I have a data frame that looks as shown below and there is no relationship between the two columns
item | col1 |
---|---|
cat | 1 |
cat | 1 |
dog | 1 |
fish | 1 |
fish | 1 |
fish | 2 |
snake | 2 |
snake | 2 |
snake | 2 |
I want to generate a new column using these two. The resulting column should do a cumulative sum for the items column (increments number only when the item changes) and also the number must start from 1 again if the series in col1 has a change.
item | col1 | result |
---|---|---|
cat | 1 | 1 |
cat | 1 | 1 |
dog | 1 | 2 |
fish | 1 | 3 |
fish | 1 | 3 |
fish | 2 | 1 |
snake | 2 | 2 |
snake | 2 | 2 |
snake | 2 | 2 |
I was able to do the cumulative sum with the below code,
df["result"] = (df["item"] != df["item"].shift(1)).cumsum()
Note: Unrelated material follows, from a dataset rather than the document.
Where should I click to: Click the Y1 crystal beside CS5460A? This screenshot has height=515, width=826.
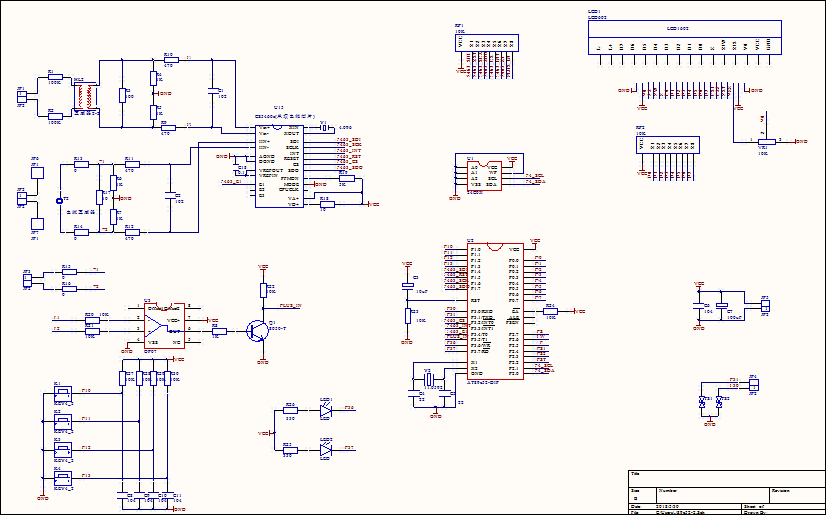click(325, 128)
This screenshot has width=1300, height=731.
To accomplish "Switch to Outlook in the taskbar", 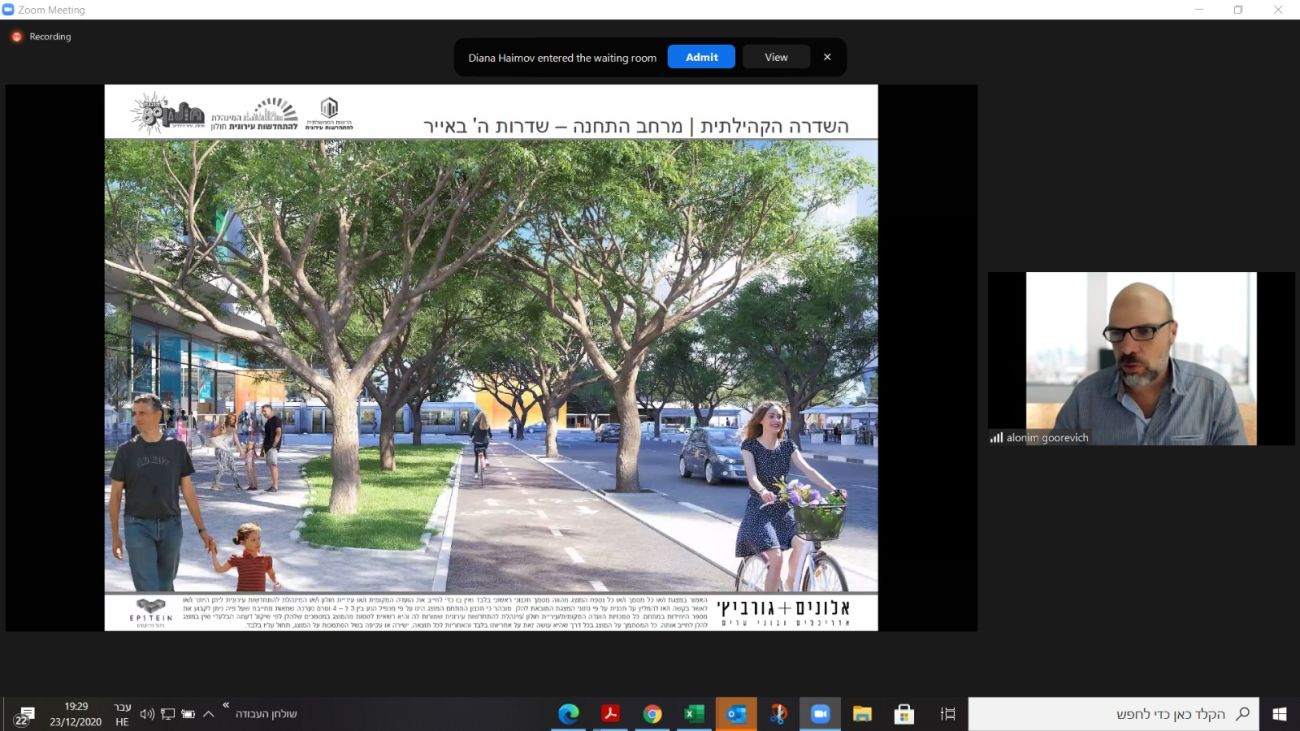I will click(x=736, y=714).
But the condition to reset the counter to 1 when there is a change in col1 is something I need.
Check with groupby
and factorize
within transform
df['new'] = df.groupby('col1').item.transform(lambda x : x.factorize()[0]+1)
df
item col1 new
0 cat 1 1
1 cat 1 1
2 dog 1 2
3 fish 1 3
4 fish 1 3
5 fish 2 1
6 snake 2 2
7 snake 2 2
8 snake 2 2